A longtime local techie, Vielmetti is a dedicated follower (and live-Tweeter) of city council meetings, and an equally dedicated investigator of city affairs; he once wrote a regular “FOIA Fridays” column on DamnArbor.com. He most recently took issue with an ordinance council adopted in July, asserting the seal was the city’s “exclusive property” and establishing a fine of up to $10,000 for anyone who used it outside the conduct of city business without the mayor’s approval.

The day the ordinance passed, Vielmetti added a caption to the image of the seal on ArborWiki (localwiki.org/ann-arbor/): “Not authorized by the City of Ann Arbor.” Was he trying to preempt a legal challenge or make a sarcastic comment on the ordinance? “Maybe a little bit of both,” he chuckles.

More provocatively, he sent mayor Christopher Taylor and city attorney Stephen Postema a link to an entry about the city seal on ArborWiki, an open-source encyclopedia on Ann Arbor to which Vielmetti regularly contributes. The entry contains a drolly humorous history of the seal and an image of it.

Senior assistant city attorney Matthew Rechtien fired back a cease-and-desist letter, demanding that he remove the “illicit content.” Rechtien also sent a letter to LocalWiki, the San Francisco-based nonprofit that hosts ArborWiki and other similar sites, threatening a fine of up to $10,000 if the seal was not removed.

“I wonder if I could have avoided most of this by not saying anything, but there’s a principle to the thing,” Vielmetti says. “It seems absurd to have an encyclopedia be in violation of a local law.”

After Vielmetti read Rechtien’s letter aloud at a council meeting, he and LocalWiki both received letters from Mayor Taylor approving their use of the seal.

But the ordinance still rankled Vielmetti. He calls the provision allowing the mayor to sanction certain uses of the seal “completely bogus.”

“It’s not up to the mayor to make that decision,” he says. “That’s a straight-up First Amendment right.” Vielmetti reached out to the ACLU of Michigan, who agreed with him and sent the city a letter in November asserting the ordinance’s unconstitutionality.

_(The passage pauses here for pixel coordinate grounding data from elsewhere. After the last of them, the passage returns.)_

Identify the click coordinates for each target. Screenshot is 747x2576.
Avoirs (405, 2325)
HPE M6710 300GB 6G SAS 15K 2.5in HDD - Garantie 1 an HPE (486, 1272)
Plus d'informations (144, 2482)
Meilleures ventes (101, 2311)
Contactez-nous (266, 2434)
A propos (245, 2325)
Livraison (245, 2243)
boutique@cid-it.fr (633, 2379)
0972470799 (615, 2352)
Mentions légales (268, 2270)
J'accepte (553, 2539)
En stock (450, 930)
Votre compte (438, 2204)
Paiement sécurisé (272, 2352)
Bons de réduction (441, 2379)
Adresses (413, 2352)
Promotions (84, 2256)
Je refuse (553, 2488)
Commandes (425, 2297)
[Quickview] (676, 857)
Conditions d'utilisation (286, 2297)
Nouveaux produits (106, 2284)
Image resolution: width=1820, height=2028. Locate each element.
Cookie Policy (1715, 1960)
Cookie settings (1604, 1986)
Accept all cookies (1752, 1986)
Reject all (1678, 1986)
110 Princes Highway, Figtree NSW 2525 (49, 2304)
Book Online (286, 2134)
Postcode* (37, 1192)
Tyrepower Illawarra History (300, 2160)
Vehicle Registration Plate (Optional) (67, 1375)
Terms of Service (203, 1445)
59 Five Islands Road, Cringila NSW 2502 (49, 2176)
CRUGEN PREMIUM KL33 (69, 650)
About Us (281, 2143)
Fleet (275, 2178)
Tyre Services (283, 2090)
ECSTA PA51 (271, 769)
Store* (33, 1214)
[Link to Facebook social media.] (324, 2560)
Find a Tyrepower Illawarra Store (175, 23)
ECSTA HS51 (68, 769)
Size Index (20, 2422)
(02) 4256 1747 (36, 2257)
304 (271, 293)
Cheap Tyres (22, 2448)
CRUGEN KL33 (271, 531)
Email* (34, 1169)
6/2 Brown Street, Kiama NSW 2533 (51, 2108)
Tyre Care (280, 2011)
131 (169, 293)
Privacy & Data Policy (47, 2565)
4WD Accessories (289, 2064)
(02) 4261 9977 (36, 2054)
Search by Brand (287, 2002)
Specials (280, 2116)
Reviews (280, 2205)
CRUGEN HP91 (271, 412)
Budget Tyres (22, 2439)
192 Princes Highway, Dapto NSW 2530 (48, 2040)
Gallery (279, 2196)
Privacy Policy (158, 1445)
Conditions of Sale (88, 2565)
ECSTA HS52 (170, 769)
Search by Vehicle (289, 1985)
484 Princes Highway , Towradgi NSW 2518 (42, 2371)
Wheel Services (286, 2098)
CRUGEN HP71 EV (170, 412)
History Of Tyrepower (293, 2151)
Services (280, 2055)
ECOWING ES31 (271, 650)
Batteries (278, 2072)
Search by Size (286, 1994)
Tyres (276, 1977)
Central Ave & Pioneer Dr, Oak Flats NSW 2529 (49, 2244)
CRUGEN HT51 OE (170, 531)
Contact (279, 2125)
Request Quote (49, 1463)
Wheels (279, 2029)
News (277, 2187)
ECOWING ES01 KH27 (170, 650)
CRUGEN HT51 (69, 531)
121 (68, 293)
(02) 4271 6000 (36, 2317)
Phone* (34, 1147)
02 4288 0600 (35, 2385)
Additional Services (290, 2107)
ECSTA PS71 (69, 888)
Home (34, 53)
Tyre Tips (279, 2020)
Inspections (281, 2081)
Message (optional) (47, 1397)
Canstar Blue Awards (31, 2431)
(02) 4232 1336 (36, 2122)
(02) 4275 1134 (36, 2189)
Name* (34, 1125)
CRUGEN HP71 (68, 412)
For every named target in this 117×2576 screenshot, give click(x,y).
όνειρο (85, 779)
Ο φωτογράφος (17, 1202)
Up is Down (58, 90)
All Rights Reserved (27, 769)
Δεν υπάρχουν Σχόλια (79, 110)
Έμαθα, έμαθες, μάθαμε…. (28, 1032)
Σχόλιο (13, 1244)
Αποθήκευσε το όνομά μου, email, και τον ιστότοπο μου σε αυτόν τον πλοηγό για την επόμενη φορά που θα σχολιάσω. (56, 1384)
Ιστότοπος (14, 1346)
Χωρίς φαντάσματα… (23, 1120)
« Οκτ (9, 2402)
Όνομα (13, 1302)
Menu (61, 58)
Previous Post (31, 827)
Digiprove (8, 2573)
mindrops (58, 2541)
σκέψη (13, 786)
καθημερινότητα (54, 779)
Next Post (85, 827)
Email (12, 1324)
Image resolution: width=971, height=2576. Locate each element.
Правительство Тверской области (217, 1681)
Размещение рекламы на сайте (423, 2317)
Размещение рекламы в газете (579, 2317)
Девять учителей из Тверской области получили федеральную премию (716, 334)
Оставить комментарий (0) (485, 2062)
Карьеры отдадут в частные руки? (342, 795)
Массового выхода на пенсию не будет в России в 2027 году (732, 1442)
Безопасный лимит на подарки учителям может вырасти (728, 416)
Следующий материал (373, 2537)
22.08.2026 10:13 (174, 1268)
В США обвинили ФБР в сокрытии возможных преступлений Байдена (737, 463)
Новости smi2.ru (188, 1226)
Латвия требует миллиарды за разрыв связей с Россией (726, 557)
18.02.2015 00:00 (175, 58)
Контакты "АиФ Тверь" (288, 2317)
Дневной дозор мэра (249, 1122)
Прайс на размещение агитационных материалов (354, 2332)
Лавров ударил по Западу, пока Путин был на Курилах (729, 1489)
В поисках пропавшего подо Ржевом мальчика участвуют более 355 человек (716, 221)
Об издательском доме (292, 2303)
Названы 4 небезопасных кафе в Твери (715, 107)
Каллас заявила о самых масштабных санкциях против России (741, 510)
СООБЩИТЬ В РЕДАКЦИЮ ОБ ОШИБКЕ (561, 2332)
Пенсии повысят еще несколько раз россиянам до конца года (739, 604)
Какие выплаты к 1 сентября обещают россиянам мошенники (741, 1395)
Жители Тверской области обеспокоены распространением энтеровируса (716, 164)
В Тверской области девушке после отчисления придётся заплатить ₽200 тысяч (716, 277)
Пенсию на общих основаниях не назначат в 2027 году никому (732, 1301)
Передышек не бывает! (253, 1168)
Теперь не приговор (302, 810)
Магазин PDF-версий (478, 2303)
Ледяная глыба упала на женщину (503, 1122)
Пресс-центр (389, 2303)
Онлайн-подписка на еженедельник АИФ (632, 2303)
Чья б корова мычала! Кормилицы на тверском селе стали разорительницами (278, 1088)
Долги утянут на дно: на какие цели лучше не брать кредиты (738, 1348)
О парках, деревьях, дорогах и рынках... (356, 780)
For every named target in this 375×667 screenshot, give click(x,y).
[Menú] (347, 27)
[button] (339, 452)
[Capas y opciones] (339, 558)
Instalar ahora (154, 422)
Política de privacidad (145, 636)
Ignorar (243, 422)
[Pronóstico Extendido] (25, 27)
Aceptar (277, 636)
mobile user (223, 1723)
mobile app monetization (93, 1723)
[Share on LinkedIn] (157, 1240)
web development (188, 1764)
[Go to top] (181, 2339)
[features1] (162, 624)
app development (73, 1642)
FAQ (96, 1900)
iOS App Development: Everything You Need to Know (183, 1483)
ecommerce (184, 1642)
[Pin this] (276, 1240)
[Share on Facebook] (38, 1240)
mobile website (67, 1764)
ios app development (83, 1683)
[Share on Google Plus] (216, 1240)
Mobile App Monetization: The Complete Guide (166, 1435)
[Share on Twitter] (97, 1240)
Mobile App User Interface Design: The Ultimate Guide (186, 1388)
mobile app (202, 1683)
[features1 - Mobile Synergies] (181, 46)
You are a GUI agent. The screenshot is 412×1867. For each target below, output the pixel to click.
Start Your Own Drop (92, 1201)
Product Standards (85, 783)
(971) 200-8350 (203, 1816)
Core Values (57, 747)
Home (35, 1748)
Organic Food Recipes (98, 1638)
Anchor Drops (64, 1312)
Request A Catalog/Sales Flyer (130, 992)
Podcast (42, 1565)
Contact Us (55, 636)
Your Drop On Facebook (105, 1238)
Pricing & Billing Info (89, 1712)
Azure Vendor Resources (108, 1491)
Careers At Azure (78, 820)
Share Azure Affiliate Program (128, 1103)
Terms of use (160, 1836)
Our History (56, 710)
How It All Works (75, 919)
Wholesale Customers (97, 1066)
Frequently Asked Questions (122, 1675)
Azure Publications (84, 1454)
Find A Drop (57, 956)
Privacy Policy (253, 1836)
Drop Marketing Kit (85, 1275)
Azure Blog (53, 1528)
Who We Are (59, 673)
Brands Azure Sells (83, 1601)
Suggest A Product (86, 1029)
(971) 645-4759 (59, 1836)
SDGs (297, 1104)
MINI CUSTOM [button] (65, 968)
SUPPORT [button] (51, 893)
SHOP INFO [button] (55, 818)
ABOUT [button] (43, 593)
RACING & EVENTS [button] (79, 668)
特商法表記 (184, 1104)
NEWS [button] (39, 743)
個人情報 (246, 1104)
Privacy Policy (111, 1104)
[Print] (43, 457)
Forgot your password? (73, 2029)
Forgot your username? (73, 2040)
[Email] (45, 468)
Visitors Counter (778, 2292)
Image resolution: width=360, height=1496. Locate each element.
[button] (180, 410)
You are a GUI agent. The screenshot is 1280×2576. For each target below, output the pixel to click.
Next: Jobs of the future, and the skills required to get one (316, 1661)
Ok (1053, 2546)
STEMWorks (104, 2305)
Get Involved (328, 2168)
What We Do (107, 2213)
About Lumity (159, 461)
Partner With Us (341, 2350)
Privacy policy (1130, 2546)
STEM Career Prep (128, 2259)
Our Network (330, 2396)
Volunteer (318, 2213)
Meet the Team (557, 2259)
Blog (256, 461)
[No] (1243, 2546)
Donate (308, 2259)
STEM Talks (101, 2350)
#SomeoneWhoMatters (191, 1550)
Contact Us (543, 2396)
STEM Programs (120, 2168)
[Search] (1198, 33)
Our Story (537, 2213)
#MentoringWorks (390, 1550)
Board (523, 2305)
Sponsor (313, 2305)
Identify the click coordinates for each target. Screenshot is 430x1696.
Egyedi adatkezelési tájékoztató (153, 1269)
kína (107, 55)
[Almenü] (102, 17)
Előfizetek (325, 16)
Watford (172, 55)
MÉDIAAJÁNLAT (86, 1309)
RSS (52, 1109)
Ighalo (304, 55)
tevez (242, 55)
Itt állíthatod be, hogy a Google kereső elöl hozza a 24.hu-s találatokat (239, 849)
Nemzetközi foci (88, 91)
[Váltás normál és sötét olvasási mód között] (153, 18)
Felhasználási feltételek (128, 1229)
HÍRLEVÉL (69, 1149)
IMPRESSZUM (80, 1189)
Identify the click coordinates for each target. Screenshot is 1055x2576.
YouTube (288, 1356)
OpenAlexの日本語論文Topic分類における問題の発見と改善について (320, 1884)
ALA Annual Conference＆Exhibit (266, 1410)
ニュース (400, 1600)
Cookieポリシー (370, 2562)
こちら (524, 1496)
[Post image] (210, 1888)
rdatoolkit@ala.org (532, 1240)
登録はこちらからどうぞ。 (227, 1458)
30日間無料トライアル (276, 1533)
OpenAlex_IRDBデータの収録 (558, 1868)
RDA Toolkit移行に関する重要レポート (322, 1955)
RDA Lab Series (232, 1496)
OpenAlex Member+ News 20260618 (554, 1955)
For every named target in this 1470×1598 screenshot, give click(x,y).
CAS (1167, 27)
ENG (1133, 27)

The city caved. In January, council adopted a heavily revised version that only forbids using the seal to give a false impression of city endorsement.

The ordinance’s origins are unclear. Emails obtained by Vielmetti under a Freedom of Information Act request show that city administrator Howard Lazarus and other city officials were concerned about the citizen-led Ann Arbor Police Task Force’s use of the seal last May. But Lazarus says internal discussions about use of the seal went back farther than that, to concerns over solar energy installer Geostellar’s use of the seal on its website.

Lazarus says his main concern was avoiding false impressions of city endorsement, describing it as “good business practice.” “If we were a private enterprise it would be protection of our brand,” he says.

Vielmetti says he’s not terribly surprised by the way the situation played out. “I just basically sent a link to a lawyer who had just drafted a law against this, and I’m not at all surprised that the city took the hard line that it did,” he says. “If you’re a new city attorney trying to make your mark, you probably have to try to defend the ordinance you just wrote.”

He expresses a very reserved satisfaction with the resolution. “It feels like a victory in some sense but sort of a weird victory in that you wish you’d never had to have done it,” he says.

“This particular case has not been a challenge to get people interested in because there’s conflict and principles,” he says. But the fact it fell to him to challenge the law highlights the city’s shortage of professional watchdogs.

“I’m sure there’s a whole bunch of less controversial but more impactful stuff that goes on at City Hall” that needs attention, he says. “I wish we were in a world where more people could make a living covering what’s going on.”